There is a collective sigh of anticipation and relief from a soon-to-be-christened graduating class, and a nervous murmur that settles in alongside early symptoms of post-graduation anxiety.
Certainly 2007’s seniors are all in for a reality check; but our art students, with life ambitions that usually overlook practical matters like bringing food to their tables, may have it worse off. The Cultural Council of Santa Cruz County (CCSCC) offers a call to artists that may assuage some of those budding fears.
A visual arts seminar held at the Museum of Art and History on May 11 featured a panel of curators from Santa Cruz, San Jose, and Monterey, as well as a collection of experienced artists. The seminar aimed to be both practical and enriching, providing artists with a platform from which to make connections with local and out-of-county galleries while cultivating a public appreciation for the arts.
“The intent is to inform visual artists — about submissions, portfolios, tips on submitting their work to a gallery, how to respond to a call to artists — and inspire them,” said CCSCC Grants Program and Technical Assistance Coordinator Nabil Ghachem in an e-mail to City on a Hill Press. “[It is also the intent] to connect local artists with local and out-of-county curators, and to educate the public about the art form.”
The spirit behind the seminar is truly collaborative, and also a sign of a larger effort by the CCSCC to create a local atmosphere where artistic and cultural events can thrive. Although this seminar focused on visual art, Ghachem said that the CCSCC is planning to organize seminars across artistic disciplines on a continuous basis, branching out to dance and even literature.
The seminar itself, conspicuously missing student attendees and held in front of a surprisingly middle-aged and over crowd, was a mix of no-nonsense advice and inspirational banter.
Curator for the Santa Cruz Museum of Art and History Susan Hillhouse posed the panelists questions derived from the public and moderated lively discussions.
“I’d like to stress that artists are not businessmen by nature,” said panelist and Executive Director of the San Jose Institute of Contemporary Art Cathy Kimball. “But to get your art out, you need to have your act together. It’s a business — 50 percent creation, 50 percent distribution.”
The panelists continually emphasized some harsh realities of the art business world, but, perhaps sensing the disheartening of the attending amateur artists, they also refused to compromise the position of individual artists and the personal value of their work.
“There’s the art world and there’s art,” said Panelist and San Jose Museum of Art’s senior curator Joanne Northrop. “The art world is a business — don’t let that stop you from doing your work.”

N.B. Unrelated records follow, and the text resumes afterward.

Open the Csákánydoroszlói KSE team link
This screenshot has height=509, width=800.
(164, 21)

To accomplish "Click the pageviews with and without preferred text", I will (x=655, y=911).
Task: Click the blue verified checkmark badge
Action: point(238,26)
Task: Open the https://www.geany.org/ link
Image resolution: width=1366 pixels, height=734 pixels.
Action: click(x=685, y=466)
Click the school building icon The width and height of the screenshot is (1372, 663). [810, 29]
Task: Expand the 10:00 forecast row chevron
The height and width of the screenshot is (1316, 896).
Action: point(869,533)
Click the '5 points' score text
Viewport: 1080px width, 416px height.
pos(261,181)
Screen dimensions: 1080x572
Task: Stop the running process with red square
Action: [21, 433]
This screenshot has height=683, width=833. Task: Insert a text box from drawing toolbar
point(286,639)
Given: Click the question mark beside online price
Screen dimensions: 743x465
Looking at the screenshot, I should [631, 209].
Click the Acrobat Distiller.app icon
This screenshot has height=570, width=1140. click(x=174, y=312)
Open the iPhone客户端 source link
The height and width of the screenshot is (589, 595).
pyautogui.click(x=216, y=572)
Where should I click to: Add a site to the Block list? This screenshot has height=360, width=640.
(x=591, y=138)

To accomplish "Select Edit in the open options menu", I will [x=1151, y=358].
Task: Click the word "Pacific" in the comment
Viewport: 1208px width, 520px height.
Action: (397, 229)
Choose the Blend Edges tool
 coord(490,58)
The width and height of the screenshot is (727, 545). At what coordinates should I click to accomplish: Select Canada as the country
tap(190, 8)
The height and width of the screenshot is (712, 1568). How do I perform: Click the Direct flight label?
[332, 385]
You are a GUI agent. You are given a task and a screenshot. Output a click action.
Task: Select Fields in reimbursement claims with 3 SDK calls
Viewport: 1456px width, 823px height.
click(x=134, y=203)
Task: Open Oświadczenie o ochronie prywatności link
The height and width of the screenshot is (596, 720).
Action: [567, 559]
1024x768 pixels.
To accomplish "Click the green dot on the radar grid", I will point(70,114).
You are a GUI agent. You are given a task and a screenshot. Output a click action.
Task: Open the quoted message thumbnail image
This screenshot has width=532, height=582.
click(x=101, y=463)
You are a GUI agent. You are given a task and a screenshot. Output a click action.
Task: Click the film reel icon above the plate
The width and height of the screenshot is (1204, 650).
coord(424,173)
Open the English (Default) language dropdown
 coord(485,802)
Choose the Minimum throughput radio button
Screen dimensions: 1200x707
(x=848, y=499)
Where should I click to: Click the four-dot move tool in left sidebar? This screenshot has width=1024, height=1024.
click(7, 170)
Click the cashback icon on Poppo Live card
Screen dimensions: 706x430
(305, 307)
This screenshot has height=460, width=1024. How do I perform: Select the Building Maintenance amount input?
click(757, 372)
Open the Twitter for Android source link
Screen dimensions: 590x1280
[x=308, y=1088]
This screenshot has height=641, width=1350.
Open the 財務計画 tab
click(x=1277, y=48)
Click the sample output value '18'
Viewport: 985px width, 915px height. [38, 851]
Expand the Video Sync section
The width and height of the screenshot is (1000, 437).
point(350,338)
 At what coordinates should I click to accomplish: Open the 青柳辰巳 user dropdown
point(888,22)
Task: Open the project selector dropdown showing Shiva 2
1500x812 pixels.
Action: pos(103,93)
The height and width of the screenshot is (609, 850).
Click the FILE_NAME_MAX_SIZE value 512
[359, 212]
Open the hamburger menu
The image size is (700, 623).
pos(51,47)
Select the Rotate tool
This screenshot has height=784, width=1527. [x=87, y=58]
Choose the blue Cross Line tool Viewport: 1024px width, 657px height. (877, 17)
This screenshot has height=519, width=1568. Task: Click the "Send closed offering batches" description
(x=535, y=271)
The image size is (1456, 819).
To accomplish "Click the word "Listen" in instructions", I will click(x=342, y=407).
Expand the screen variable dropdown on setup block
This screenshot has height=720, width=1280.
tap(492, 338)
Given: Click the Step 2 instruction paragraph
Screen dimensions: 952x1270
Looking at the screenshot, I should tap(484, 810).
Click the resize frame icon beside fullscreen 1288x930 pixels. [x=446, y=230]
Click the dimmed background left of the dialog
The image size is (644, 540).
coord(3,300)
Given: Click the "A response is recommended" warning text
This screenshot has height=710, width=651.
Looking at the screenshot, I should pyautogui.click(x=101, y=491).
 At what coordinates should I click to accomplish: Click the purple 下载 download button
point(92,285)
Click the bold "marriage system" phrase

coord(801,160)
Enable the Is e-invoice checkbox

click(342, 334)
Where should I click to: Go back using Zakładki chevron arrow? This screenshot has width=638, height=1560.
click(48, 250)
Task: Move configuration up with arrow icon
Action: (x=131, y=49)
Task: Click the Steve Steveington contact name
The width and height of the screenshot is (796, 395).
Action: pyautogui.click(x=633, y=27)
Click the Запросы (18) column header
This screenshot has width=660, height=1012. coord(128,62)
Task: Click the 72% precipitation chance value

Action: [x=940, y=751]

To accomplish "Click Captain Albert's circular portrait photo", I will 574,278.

In an attempt to integrate the desire for a flourishing art community with a need for economic growth, Ghachem has also been working on an Economic Impact Study of the Arts as part of a nationwide study titled “Arts and Economic Prosperity III” led by Americans for the Arts. A local press conference about the study will be held on June 20.
The CCSCC has also been accepting submissions for a planned open studios exhibition since late February. The efforts to create a local community with art as an integral force may be enough of a reason to keep some UCSC graduates around.
“Art seminars are educating and inspiring,” Ghachem said. “We should not wait until there’s a need, because events like this one are part of a community enthusiasm and dynamism.”